● SET PROBLEM
Reproduce the records verbatim, beginning at the line that contains "Given: Switch icon size to S" and ending after the line that contains "coord(70,538)".

[Source data]
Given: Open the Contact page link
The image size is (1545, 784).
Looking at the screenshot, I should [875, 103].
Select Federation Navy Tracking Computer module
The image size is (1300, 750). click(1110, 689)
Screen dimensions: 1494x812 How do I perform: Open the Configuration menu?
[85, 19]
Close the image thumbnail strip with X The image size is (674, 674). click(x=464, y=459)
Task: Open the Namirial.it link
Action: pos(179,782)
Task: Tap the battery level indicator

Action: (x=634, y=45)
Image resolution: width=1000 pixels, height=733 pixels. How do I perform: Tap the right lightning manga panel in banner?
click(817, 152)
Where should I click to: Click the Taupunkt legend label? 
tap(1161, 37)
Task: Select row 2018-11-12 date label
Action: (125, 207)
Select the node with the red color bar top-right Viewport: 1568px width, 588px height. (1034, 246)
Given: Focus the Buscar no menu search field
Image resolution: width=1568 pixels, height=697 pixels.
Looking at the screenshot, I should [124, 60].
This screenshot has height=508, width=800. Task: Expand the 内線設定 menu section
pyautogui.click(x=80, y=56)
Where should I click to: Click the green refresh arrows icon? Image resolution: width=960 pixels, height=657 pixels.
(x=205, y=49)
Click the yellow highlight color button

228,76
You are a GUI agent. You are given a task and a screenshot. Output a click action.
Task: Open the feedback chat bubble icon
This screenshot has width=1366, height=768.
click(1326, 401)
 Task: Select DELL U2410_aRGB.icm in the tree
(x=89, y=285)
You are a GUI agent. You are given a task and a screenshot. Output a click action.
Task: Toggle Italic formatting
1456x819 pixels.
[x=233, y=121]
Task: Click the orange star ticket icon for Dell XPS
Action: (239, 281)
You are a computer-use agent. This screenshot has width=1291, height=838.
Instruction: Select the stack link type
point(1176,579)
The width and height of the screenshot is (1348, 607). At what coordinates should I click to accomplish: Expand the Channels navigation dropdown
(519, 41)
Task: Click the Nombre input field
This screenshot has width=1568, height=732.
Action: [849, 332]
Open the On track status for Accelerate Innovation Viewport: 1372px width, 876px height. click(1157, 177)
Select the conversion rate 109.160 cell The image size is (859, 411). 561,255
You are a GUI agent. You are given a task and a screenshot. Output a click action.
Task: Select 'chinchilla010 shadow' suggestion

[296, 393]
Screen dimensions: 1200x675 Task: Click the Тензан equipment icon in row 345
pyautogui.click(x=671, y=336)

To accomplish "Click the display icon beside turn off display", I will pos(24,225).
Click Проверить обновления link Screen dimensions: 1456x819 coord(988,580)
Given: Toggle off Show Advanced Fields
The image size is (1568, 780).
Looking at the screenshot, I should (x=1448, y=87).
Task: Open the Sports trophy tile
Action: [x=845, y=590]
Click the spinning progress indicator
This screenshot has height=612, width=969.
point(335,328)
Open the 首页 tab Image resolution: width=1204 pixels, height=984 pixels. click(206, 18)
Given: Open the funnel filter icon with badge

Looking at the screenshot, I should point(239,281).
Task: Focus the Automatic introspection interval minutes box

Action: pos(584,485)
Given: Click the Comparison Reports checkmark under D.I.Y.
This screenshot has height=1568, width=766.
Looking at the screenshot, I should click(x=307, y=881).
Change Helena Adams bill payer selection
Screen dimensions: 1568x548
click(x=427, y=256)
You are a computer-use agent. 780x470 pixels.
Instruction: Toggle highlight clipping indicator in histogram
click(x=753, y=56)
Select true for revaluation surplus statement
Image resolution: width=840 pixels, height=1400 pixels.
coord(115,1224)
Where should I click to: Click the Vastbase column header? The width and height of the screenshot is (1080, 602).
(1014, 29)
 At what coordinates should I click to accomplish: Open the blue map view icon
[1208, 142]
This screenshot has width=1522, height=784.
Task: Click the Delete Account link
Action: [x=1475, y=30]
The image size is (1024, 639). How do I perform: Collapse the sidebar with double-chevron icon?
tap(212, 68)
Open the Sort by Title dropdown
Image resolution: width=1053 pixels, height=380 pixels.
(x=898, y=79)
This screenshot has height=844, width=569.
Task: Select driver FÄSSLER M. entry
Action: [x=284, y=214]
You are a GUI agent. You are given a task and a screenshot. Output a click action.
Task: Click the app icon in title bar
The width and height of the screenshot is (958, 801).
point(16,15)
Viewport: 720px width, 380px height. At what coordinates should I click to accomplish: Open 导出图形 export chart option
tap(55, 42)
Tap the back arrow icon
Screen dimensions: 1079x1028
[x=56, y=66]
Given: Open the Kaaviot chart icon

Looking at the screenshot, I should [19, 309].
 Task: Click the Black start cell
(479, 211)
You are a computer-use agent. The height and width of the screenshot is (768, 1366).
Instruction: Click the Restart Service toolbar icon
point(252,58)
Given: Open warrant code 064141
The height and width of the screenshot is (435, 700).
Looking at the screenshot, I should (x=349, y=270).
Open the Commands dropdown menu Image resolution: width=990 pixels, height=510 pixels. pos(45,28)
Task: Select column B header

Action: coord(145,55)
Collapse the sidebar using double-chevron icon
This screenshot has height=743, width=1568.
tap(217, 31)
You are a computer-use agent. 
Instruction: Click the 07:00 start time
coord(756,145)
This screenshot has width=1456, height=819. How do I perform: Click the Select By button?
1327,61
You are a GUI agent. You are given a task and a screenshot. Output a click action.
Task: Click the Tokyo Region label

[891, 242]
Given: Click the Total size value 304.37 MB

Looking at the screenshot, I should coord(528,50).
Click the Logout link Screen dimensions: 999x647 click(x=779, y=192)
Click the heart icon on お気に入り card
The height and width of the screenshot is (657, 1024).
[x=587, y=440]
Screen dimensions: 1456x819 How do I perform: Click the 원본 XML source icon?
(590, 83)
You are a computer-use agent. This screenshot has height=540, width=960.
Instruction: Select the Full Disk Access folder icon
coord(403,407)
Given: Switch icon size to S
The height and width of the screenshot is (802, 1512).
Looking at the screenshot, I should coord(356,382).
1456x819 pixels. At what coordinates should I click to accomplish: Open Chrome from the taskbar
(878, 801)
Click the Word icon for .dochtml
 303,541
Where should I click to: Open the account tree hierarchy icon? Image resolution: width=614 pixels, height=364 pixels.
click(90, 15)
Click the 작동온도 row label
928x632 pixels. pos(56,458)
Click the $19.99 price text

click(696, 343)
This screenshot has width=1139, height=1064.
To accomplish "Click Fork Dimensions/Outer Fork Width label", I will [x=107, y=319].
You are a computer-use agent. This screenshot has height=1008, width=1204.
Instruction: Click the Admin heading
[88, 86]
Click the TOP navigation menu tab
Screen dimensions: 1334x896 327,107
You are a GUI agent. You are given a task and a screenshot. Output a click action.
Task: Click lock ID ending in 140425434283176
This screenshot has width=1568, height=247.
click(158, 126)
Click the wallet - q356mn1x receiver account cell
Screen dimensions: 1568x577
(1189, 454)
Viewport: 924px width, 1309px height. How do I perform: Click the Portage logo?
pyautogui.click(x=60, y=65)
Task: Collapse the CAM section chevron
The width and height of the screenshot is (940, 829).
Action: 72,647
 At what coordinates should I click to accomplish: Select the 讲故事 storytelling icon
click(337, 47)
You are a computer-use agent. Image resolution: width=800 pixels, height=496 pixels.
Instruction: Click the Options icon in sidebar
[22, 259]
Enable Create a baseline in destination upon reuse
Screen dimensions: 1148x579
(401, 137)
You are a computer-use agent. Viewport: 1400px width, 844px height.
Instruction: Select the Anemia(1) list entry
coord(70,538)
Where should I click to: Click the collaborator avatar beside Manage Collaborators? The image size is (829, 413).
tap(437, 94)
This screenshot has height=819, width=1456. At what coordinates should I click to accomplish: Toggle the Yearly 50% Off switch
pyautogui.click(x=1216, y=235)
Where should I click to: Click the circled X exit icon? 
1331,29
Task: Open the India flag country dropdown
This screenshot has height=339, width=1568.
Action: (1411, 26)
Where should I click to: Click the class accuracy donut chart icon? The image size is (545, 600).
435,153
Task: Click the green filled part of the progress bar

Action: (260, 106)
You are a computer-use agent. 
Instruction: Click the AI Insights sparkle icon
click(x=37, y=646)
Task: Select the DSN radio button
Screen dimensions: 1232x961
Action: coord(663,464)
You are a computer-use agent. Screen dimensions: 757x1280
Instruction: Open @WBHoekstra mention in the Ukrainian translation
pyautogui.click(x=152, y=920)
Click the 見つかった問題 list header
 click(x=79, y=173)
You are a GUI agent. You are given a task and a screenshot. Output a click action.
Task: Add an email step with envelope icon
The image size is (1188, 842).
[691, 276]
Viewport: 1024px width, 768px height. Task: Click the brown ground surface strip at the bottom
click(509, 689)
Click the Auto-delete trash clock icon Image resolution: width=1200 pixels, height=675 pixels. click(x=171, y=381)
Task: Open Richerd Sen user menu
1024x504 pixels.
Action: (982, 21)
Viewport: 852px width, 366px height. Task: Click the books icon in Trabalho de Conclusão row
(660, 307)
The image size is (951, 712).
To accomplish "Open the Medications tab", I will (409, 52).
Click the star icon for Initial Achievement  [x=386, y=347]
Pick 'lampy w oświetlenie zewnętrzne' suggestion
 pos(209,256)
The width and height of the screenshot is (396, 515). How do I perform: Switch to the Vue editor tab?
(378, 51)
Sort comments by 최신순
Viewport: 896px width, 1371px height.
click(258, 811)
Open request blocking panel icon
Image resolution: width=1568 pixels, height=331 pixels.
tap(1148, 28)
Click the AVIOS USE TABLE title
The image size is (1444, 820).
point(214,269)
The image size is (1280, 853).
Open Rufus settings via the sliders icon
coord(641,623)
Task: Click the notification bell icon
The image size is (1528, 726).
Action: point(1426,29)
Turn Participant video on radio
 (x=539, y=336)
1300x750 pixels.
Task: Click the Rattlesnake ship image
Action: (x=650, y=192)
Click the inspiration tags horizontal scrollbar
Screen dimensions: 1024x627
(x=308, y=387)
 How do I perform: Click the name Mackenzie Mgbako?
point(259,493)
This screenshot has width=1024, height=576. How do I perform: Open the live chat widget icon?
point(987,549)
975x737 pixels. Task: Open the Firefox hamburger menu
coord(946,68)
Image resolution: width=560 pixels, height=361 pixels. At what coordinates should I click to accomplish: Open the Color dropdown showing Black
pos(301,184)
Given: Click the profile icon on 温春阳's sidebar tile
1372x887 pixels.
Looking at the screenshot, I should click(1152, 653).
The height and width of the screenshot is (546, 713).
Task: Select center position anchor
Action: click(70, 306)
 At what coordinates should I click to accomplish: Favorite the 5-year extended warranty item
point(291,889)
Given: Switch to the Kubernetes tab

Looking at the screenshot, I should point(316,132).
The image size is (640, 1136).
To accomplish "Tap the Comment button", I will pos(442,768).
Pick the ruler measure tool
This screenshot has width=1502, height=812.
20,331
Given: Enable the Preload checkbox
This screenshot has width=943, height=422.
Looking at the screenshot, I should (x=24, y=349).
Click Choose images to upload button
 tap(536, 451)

● RESPONSE TO THE EXERCISE
Given: Switch icon size to S
The height and width of the screenshot is (802, 1512).
Looking at the screenshot, I should coord(356,382).
1456x819 pixels. At what coordinates should I click to accomplish: Open Chrome from the taskbar
(878, 801)
Click the Word icon for .dochtml
 303,541
Where should I click to: Open the account tree hierarchy icon? Image resolution: width=614 pixels, height=364 pixels.
click(90, 15)
Click the 작동온도 row label
928x632 pixels. pos(56,458)
Click the $19.99 price text

click(696, 343)
This screenshot has width=1139, height=1064.
To accomplish "Click Fork Dimensions/Outer Fork Width label", I will [x=107, y=319].
You are a computer-use agent. This screenshot has height=1008, width=1204.
Instruction: Click the Admin heading
[88, 86]
Click the TOP navigation menu tab
Screen dimensions: 1334x896 327,107
You are a GUI agent. You are given a task and a screenshot. Output a click action.
Task: Click lock ID ending in 140425434283176
This screenshot has width=1568, height=247.
click(158, 126)
Click the wallet - q356mn1x receiver account cell
Screen dimensions: 1568x577
(1189, 454)
Viewport: 924px width, 1309px height. How do I perform: Click the Portage logo?
pyautogui.click(x=60, y=65)
Task: Collapse the CAM section chevron
The width and height of the screenshot is (940, 829).
Action: 72,647
 At what coordinates should I click to accomplish: Select the 讲故事 storytelling icon
click(337, 47)
You are a computer-use agent. Image resolution: width=800 pixels, height=496 pixels.
Instruction: Click the Options icon in sidebar
[22, 259]
Enable Create a baseline in destination upon reuse
Screen dimensions: 1148x579
(401, 137)
You are a computer-use agent. Viewport: 1400px width, 844px height.
Instruction: Select the Anemia(1) list entry
coord(70,538)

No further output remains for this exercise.